Dataset entries

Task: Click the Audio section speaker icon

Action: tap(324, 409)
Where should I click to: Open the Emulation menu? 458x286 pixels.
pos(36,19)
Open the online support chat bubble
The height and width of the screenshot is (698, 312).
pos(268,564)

● WRITTEN EXERCISE: Copy out all of the records above, word for word.

● COMPLETED EXERCISE:
Task: Click the Audio section speaker icon

Action: tap(324, 409)
Where should I click to: Open the Emulation menu? 458x286 pixels.
pos(36,19)
Open the online support chat bubble
The height and width of the screenshot is (698, 312).
pos(268,564)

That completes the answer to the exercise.